Since 1908 Avio Aero design and produce the best-in-class aeronautical components that allow people to fly all around the world safely. To be the leading edge of the highly technological aeronautical industrial sector, the company has never stopped to innovate always providing to the market the prime of key aeronautical products.
In the last decade, more attention has been paid to the design of greener aero engines. One of the goals of Avio Aero is to reduce the impact of jet engines and thus contribute to re-build a greener world. To achieve this important objective, aeronautical companies are working to design newer key components leveraging advanced simulation processes that are powered with the ultimate HPC technology permit to produce more precise and reliable results. The ACROSS project gives to Avio Aero and partners the opportunity to exploit the most advanced technology in the HPC area and, thanks to it, overcome the limitation of the current design process bringing more accurate simulation.
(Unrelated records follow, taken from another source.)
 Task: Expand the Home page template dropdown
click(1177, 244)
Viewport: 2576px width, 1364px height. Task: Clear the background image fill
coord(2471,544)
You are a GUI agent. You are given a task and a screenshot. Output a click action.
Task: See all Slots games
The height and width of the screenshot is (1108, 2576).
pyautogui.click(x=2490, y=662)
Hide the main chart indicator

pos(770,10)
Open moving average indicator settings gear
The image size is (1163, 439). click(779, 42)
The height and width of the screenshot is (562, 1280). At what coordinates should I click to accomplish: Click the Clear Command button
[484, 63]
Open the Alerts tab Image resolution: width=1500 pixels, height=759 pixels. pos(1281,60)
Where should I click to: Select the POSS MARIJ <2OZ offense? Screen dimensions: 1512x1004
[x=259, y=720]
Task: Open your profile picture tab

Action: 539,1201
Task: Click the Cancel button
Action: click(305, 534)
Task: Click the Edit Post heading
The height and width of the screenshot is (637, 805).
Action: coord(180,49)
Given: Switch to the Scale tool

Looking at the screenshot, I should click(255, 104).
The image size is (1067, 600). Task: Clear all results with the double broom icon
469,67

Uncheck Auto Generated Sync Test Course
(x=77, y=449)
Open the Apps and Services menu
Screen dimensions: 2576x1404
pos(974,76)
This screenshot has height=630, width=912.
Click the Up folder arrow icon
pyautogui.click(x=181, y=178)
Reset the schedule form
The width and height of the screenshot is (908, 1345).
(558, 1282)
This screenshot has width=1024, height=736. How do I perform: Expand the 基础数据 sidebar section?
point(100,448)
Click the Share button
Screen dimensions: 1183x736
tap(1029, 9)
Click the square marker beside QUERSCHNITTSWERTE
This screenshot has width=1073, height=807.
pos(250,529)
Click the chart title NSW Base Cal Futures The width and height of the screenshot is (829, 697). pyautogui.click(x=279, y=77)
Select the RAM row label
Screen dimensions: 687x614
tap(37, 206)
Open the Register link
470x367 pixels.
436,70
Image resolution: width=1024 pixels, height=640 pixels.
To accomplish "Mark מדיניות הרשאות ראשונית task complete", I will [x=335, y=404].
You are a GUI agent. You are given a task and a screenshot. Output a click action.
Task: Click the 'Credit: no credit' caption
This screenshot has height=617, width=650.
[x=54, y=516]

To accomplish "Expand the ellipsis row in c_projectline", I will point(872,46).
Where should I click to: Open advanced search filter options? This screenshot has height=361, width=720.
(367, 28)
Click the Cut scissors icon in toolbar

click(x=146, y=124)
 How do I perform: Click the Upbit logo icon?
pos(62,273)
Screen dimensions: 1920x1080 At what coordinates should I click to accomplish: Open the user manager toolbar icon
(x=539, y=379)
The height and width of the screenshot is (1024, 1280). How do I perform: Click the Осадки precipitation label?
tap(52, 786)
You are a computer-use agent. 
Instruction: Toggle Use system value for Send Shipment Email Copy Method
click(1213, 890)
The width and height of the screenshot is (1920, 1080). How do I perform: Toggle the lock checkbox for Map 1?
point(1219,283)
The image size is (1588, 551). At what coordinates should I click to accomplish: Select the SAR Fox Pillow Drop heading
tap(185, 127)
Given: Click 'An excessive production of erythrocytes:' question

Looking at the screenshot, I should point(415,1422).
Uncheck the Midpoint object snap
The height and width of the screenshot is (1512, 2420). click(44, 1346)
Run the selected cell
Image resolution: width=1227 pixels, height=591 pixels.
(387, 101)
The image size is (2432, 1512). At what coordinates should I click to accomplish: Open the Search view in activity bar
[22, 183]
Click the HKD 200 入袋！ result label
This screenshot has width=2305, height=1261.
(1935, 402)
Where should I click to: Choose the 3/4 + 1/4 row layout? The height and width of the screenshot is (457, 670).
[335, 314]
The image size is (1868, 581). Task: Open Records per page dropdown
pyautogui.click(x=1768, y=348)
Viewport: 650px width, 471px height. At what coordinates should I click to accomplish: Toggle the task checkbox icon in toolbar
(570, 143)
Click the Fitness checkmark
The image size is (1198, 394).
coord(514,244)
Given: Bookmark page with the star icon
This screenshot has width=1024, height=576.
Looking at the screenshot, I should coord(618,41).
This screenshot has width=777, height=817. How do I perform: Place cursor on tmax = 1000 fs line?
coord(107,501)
Supported by Morfo, the University of Florence, and the University of Genova, Avio Aero provided two test cases to the ACROSS project. The first pilot proposes an innovative design process for low-pressure turbine blades. The goal is to develop an advanced AI-based design system aimed at reducing the time-to-design by 50% and better predicting turbine efficiency which is translated into a reduction of specific fuel consumption. This test case will take advantage of modern AI techniques and high-performance data analytics (HPDA). As a task of the simulation workflow, this pilot can leverage the exploitation of advanced artificial neural networks to build a solution space suited for low-pressure turbine blades that operate in a wide range of conditions. The new data-centric environment will be based on multi-fidelity CFD results (combining URANS and LES calculations) and it will be driven by AI to face a multidimensional, multi-objective, and highly constrained optimization problem. When the design system will be validated it will be very fast to obtain the geometry optimal candidate by querying the previously trained ANN.
The second pilot aims to introduce a novel approach for the design of combustion chamber cooling systems. For the correct prediction of the temperatures, an accurate solution of the velocity field, of the combustion reaction, of the heat exchanged by conduction and radiation is essential. To allow the correct modeling of the physical phenomena just introduced in a consistent way with the times dictated by the industrial sector it is necessary to adopt multi-physics and multi-scale approaches. The expected results are the correct prediction of metal component temperatures combined with a 30-50% reduction in design time.
This pilot consists of an advanced CFD tool developed within the Ansys fluent platform using user-defined functions and python scripts. A specific solver will be adopted for each previously introduced physical phenomenon to ensure that it is solved as efficiently as possible, this is the reason for which the greatest effort will be concentrated on the management of data exchange between the different solvers.
Both Avio Aero pilots are very hardware consuming but ACROSS project is providing really powerful infrastructure. The turbine use case is running on the Galileo100 cluster made available by CINECA that has a theoretical peak of 3.5 TFlops/s. The second pilot is taking advantage of two supercomputers offered by IT4I named Karolina and Barbora with a theoretical peak of 15.7 Pflops/s and 849 Tflops/s respectively.
Finally, the Experimental R&D cluster provided by Atos will be exploited to further improve the performance of the AI part by leveraging high-performing AI-acceleration devices like NNPs, VPUs, and even neuromorphic emulators/simulators.